Possibly the most familiar variation of Indonesian food is Padang cuisine from the Minangkabau region in West Sumatra. Nasi Padang is a great start to sample a range of rich, meat-centred Padang dishes – most of which are cooked into curries, stir-fried with dried chillies and offal, or braised with coconut milk.
Sundanese cuisine is cleaner – which is where lalab belongs, raw vegetables and ulam served with sambal. Balinese cuisine is less lenient about beef (because of the large Hindu population) and is more accepting of pork, most gloriously demonstrated in babi guling, spit-roasted pig stuffed with turmeric, lemongrass and ginger.
Chilli, shrimp paste, peanuts, asam jawa, sago and lemongrass are pantry staples while unripe tropical fruits like jackfruit are sometimes used in curries and salads.

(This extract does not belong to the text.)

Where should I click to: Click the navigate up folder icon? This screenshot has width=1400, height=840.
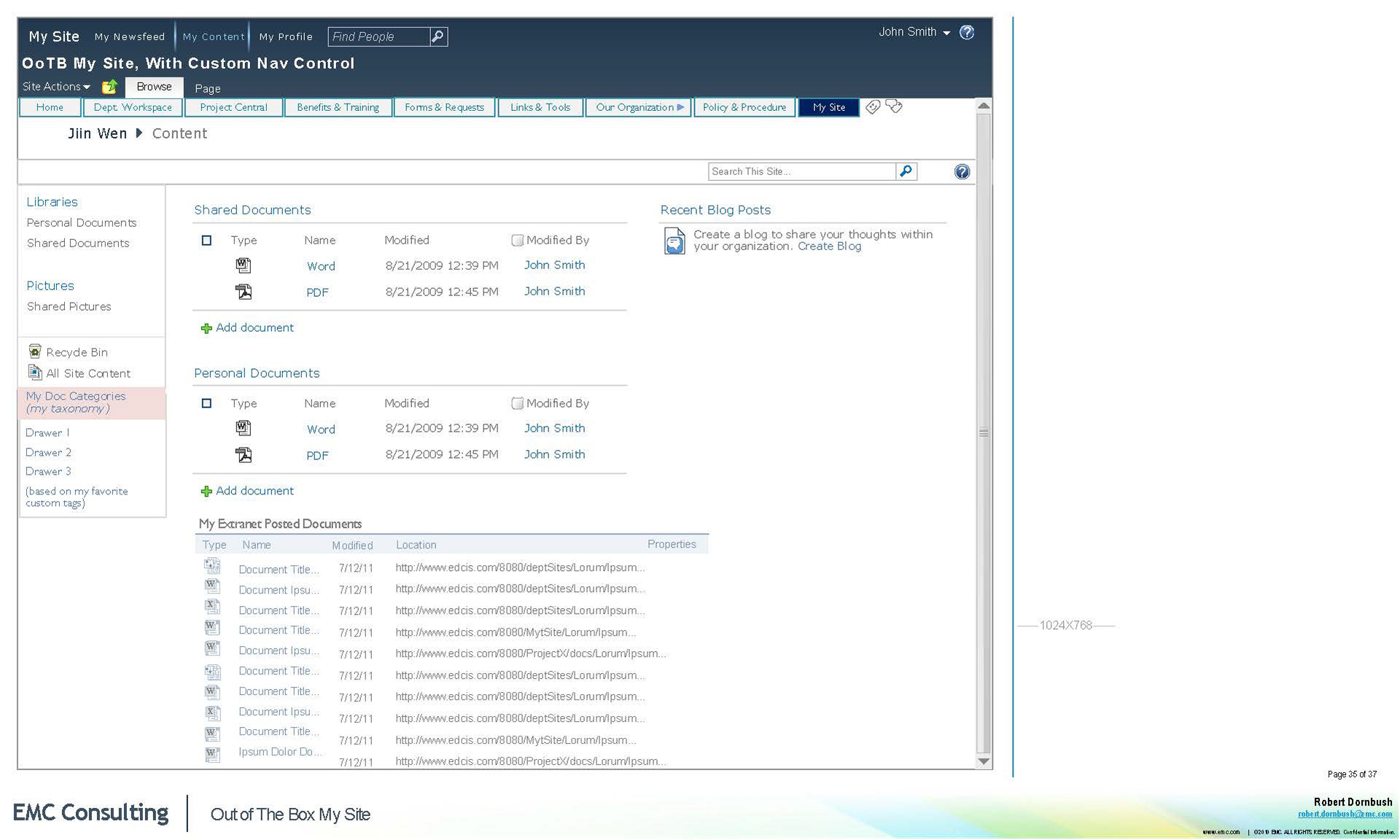pyautogui.click(x=109, y=87)
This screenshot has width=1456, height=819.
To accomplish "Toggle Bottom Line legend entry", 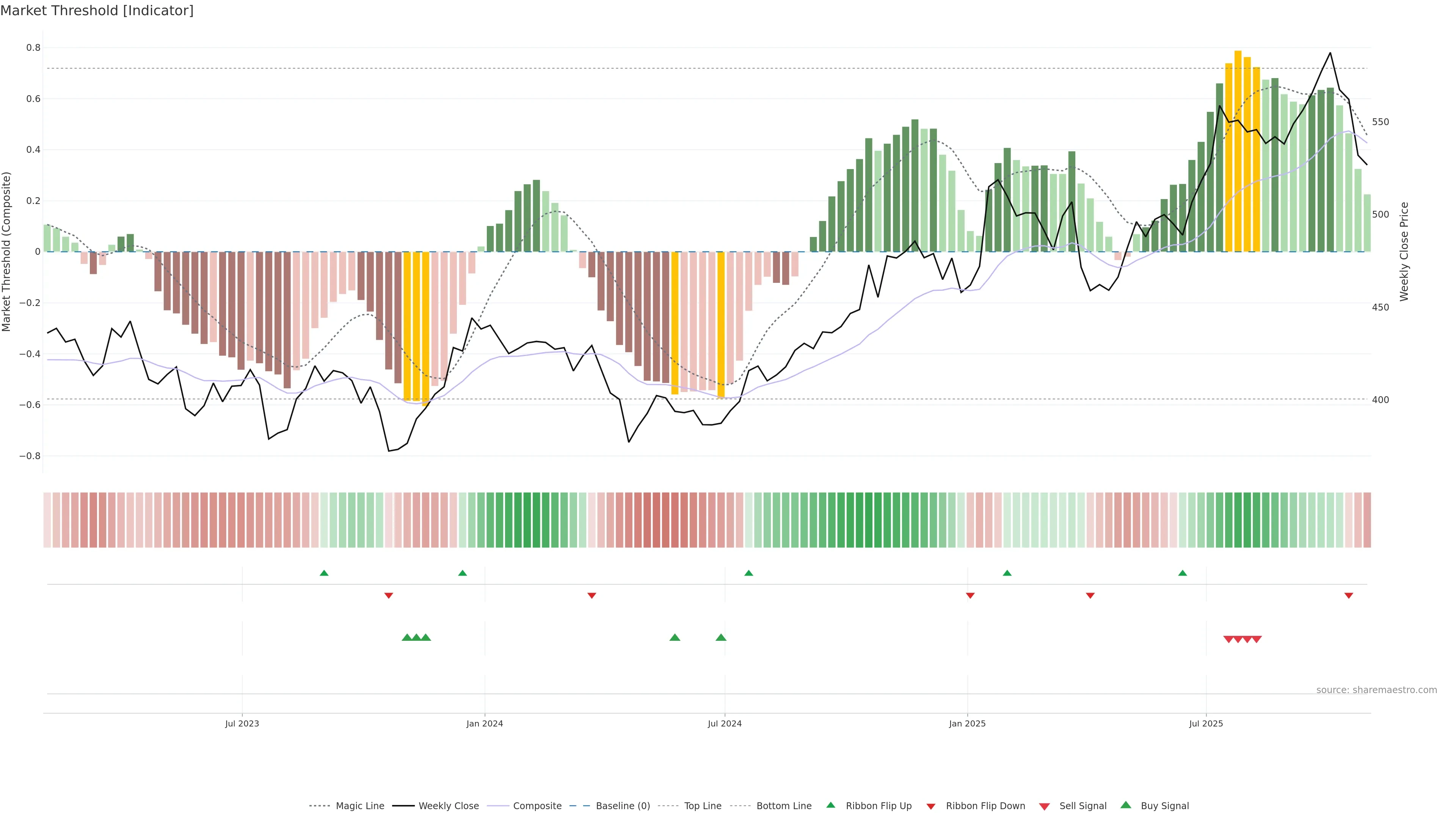I will tap(783, 806).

Skip the nasi goreng and go straight for soto, a comforting turmeric-tinged soup usually served with chicken. Bakso is seen in most corners; beef balls most commonly served in beef broth with rice vermicelli. When in Yogyakarta, gudeg is a must, a stew of young jackfruit, palm sugar, coconut milk and spices. Of course, a trip to Indonesia must involve satay, but bear in mind the regional differences in meat type and sauce.